To Make Butter Block:

  1. Combine 6 tablespoons of butter and 2-1/4 teaspoons of flour using the paddle attachment of your mixer. Beat on low speed until creamy. (Use the whisk attachment, if that is all you have and your mixer can withstand the effort.)
  2. Wrap in plastic and form into a square, about 4-1/2 x 4-1/2-inches. Freeze for 5 minutes, turn over, freeze an additional 5 minutes, and then refrigerate until ready to use.

To Make the Dough:

  1. While the butter block is chilling, whisk together the flour mix, sugar, baking powder, and salt into the bowl of a clean mixing bowl.
  2. Add 1 tablespoon of butter or hydrogenated palm oil. Using the paddle attachment, mix on low speed until the butter is evenly distributed and small pebbles form, 2 - 4 minutes. (Again, use the whisk attachment, if needed.)
  3. In a cup, add yeast to warm water, stir, and allow to sit until small bubbles begin to appear, approximately 2 - 5 minutes.
  4. Lightly whisk together the yeast mixture, milk, and eggs. Add them to the mixing bowl. Mix on low speed just until blended, 20 - 30 seconds. (If there is a little flour stuck to the bowl, it is alright. You do not want to over mix the dough.)
  5. Heavily dust a silicone baking mat or sheets of plastic wrap with potato starch. Scoop the dough onto to the mat, shaping it into a rectangle, about 4 x 5 inches. Wrap dough in plastic wrap and freeze 20 minutes. (Do not knead. It is okay if it the dough is not completely smooth.)
  6. Remove the dough from the freezer and butter from the refrigerator, remove the plastic wraps, and place a glass of water nearby for sealing any cracks. Heavily dust a silicone baking mat or sheets of plastic wrap with potato starch and transfer the dough to the rolling surface.
  7. Roll No. 1: Dust the dough with potato starch and pound out and then roll to a 5 x 10-inch rectangle, dusting with potato starch as needed. Dip your fingers in the water and dab onto any cracks in the dough, around the edges, or elsewhere. (Do so throughout the recipe.) Place the chilled butter 1/2-inch from the edge of one-half of the dough. Using a pastry brush, dust away any excess potato starch. Fold the dough in half, over the butter, and pinch the edges closed with cold water. Dust the entire block with potato starch. Wrap in plastic wrap and freeze 20 minutes.
  8. Roll No. 2: Pound out and then roll the dough to a 14 x 7-inch rectangle. Fold it in half. You'll end up with about a 7 x 7-inch piece of dough. Pinch the edges closed with cold water, dust the entire block with potato starch, and cover with plastic wrap. Freeze 15 - 20 minutes.
  9. Roll No. 3: Repeat the above pounding and rolling out process but roll it out in the opposite direction that you've been rolling. Be sure to pinch the edges closed with cold water and dust the outside of the dough. You'll end up with about a 7-1/2 x 7-1/2-inch block. Freeze until firm.

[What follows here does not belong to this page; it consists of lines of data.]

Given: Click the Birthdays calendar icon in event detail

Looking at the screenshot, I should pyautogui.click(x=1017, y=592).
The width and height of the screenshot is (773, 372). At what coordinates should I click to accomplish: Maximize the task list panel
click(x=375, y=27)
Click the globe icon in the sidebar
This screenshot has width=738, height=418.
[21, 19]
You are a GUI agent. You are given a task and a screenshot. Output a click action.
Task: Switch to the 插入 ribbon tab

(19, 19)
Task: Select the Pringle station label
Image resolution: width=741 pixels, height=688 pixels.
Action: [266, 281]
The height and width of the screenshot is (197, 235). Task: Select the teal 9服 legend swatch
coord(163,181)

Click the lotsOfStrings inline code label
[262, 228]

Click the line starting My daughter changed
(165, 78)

  10. Roll No. 4: Roll the dough out again, following the above instruction to about 18 x 8 inches. Fold in thirds this time and you'll end up with about a 6 x 8 block. you're done!
  11. To store the dough, wrap the dough tightly in plastic wrap and refrigerate. If you won't be using within 30 minutes or so, store in a resealable storage bag or covered baking dish. Using the dough immediately is recommended. However, you can freeze up to 2 weeks. Defrost at room temperature will begin the rising process. Roll as instructed in your recipe.
  12. After rolling out the dough, trim the edges so that the dough is uniformly shaped. In addition, the edges tend to be without butter; therefore it is preferable to remove them. Use this pastry dough in recipes such as Danish, croissants, appetizers, case bases, and savory dishes. Commercial, pre-rolled puffed pastry is about 1/8-inch thick. Use this as a guide when substituting this dough for traditional puff pastry.
  13. To make golden brown crust, baste the dough with a mixture of egg yolk and milk or cream. (The thicker the milk, the browner the crust. For dairy-free, use 1 egg yolk with a 1 teaspoon of water.)
  14. Bake pastries and cake bases at 400ºF for 20 to 28 minutes. (I like to bake Danish for 20 minutes and cake or pie bases (anything with a very moist filling) for 25 - 28 minutes, depending upon thickness. You'll know it's done by its color. Stop baking when nicely golden brown.